Court Opinion

ID: 9687767
Source: CourtListenerOpinion
Date Created: 2023-08-24 16:47:33.646915+00
Date Added: 2024-06-11T18:18:31.664455
License: Public Domain

LANSING, Judge,
(concurring in part, dissenting in part).
I concur in the majority’s determination that the three issues raised by the notice of review should be affirmed. The district court properly denied the motion for contempt, the request for attorneys’ fees, and the motion to compel discovery. The motion for contempt was procedurally defective, the request for attorneys’ fees was factually unsupported, and the motion to compel discovery was waived.
I also concur in the majority’s determination that the district court erred in concluding that the Kielleys’ agreement to modify spousal maintenance was contractually defective for lack of consideration. The district court has too narrowly defined consideration and has overlooked forbearance of litigation as adequate consideration for an agreement. See Cady v. Coleman, 315 N.W.2d 593, 596 (Minn.1982) (equating forbearance to consideration); State v. Hart Motor Express, 270 Minn. 24, 29, 132 N.W.2d 391, 394 (Minn.1964).(holding that forbearance of legal action is adequate consideration for agreement).

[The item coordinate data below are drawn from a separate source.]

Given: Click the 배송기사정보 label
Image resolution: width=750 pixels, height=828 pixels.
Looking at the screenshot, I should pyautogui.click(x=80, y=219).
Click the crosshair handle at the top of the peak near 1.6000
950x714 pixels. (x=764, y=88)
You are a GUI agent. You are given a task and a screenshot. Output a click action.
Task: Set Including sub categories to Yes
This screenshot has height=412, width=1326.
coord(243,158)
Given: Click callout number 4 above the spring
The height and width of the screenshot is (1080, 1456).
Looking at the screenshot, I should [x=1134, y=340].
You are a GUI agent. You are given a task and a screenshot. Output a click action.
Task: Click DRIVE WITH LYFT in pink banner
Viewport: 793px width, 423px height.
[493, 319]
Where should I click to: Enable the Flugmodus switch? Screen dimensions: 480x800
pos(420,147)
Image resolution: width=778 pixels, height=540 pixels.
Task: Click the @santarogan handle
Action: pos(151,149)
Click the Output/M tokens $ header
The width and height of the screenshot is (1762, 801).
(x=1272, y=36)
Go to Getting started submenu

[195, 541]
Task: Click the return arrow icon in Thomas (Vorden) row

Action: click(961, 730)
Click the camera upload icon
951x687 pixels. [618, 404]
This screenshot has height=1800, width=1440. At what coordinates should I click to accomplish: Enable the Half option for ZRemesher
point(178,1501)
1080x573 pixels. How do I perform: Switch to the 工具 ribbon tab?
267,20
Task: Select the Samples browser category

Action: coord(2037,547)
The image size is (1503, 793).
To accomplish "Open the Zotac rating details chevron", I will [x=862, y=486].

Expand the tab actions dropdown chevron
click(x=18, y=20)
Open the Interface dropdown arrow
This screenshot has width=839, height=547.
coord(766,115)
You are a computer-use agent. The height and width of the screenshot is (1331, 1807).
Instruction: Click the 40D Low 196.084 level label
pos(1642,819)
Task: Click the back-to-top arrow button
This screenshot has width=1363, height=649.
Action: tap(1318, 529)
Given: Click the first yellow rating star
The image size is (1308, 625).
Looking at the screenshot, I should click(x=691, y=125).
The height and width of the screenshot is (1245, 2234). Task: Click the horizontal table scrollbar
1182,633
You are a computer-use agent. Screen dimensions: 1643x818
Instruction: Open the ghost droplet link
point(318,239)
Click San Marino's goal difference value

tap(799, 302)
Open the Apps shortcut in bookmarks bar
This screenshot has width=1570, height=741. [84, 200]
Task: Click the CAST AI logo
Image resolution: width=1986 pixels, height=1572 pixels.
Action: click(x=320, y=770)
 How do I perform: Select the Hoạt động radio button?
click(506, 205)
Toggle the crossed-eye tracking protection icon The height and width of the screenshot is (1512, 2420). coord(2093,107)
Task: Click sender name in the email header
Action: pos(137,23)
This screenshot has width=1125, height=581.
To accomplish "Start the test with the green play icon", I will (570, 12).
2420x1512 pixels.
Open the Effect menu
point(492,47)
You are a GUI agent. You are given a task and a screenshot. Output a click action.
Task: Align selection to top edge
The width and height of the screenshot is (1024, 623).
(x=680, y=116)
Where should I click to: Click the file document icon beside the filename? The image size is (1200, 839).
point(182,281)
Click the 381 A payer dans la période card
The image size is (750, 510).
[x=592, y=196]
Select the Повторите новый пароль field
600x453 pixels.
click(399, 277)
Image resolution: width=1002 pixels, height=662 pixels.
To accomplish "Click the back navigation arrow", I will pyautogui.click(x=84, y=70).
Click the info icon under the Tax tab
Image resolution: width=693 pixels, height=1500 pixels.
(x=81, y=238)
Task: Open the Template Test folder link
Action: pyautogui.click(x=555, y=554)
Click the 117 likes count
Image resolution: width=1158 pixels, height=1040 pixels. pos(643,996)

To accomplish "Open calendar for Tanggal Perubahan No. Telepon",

I respectfully dissent, however, from the majority’s decision to impose a formal mul-tifactor test on postdecree modification agreements. These agreements are not the same as the private agreements that expressly preclude or limit modification of maintenance under Minn.Stat. § 518.552, subd. 5 (2002), and the same degree of formality should not attend them. As the district court observed, there is good reason to avoid precedent that requires parties to a dissolution “every time they want to make some change, [to] have to come back into court and execute waivers of counsel and put something on the record ... they have to make life work.”
Finally, I dissent from the majority’s declining to reverse and remand on the issue of spousal-maintenance modification. The district court failed to make particularized findings on the reasons for denying the modification and precluded a determination on the merits by denying an eviden-tiary hearing or an opportunity to supplement the record. I would reverse and remand on this issue.